§ PROBLEM REQUIREMENTS
For each entry, return the text exactly and omit any image.

(Extracted data entries)

☆ ☆ ☆ ☆

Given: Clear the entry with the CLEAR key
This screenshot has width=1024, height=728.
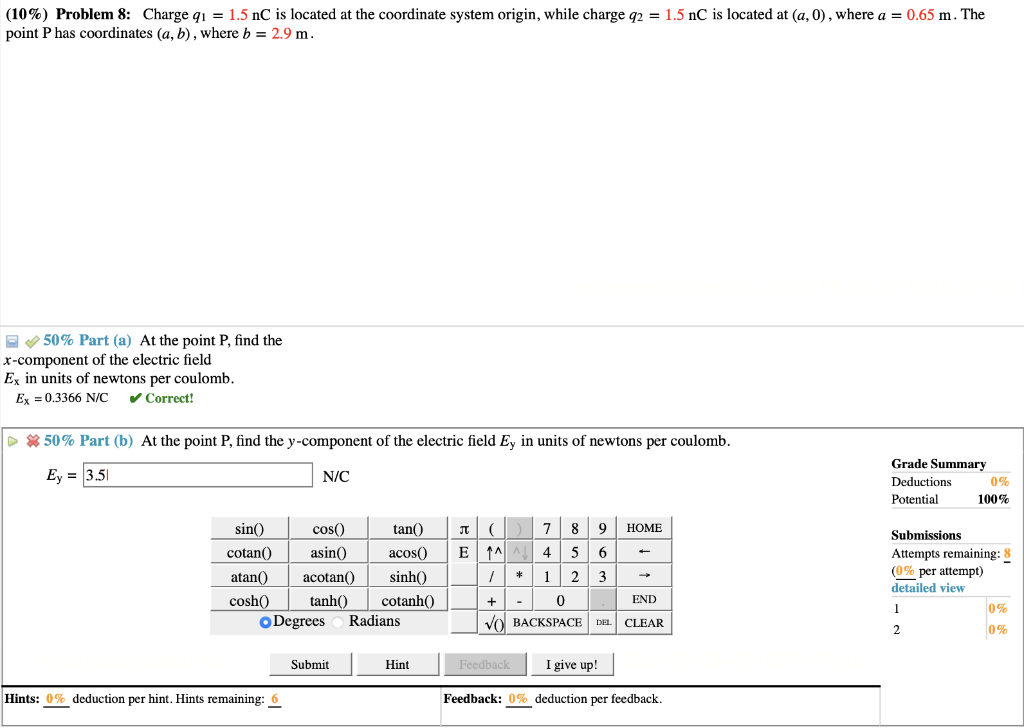Looking at the screenshot, I should pyautogui.click(x=644, y=622).
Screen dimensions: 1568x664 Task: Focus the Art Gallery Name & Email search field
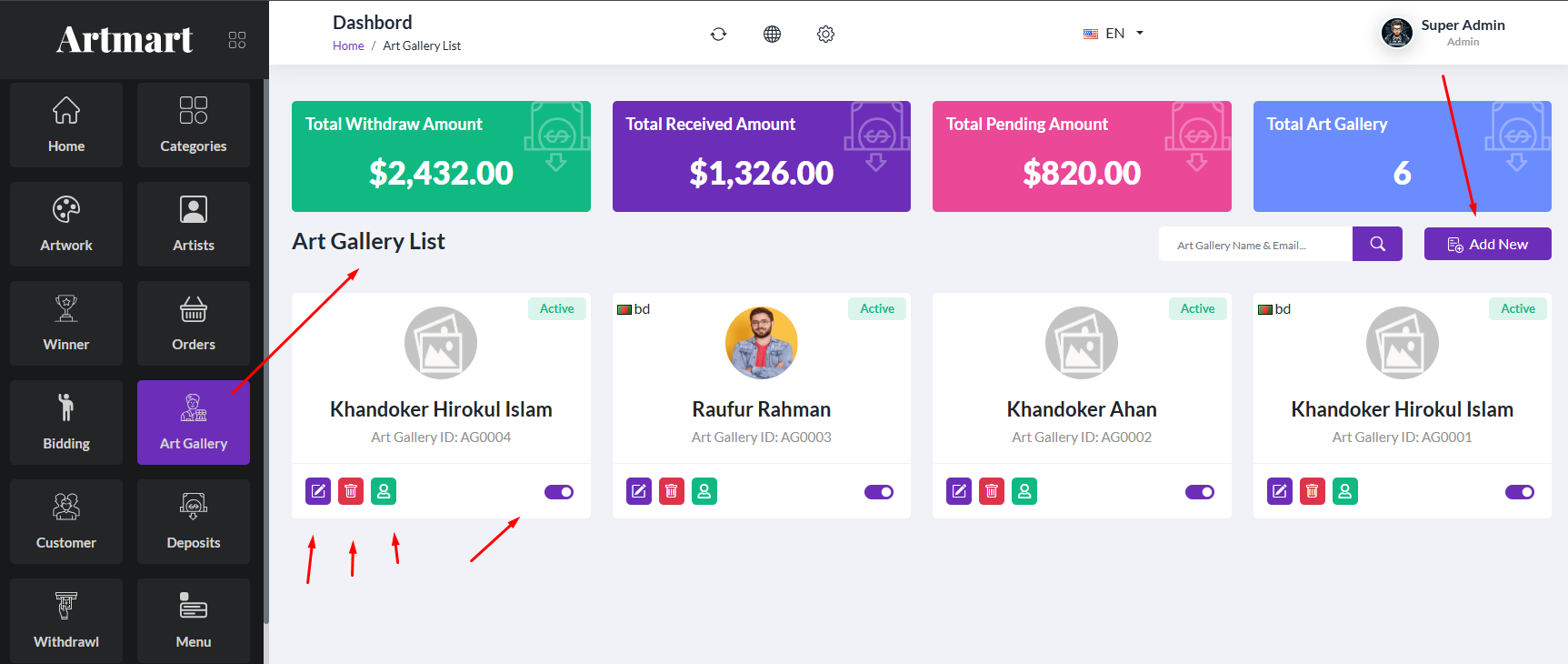click(x=1255, y=245)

☆ ☆ ☆ ☆

§ WRITTEN RESPONSE
Given: Clear the entry with the CLEAR key
This screenshot has width=1024, height=728.
Looking at the screenshot, I should pyautogui.click(x=644, y=622).
Screen dimensions: 1568x664 Task: Focus the Art Gallery Name & Email search field
click(x=1255, y=245)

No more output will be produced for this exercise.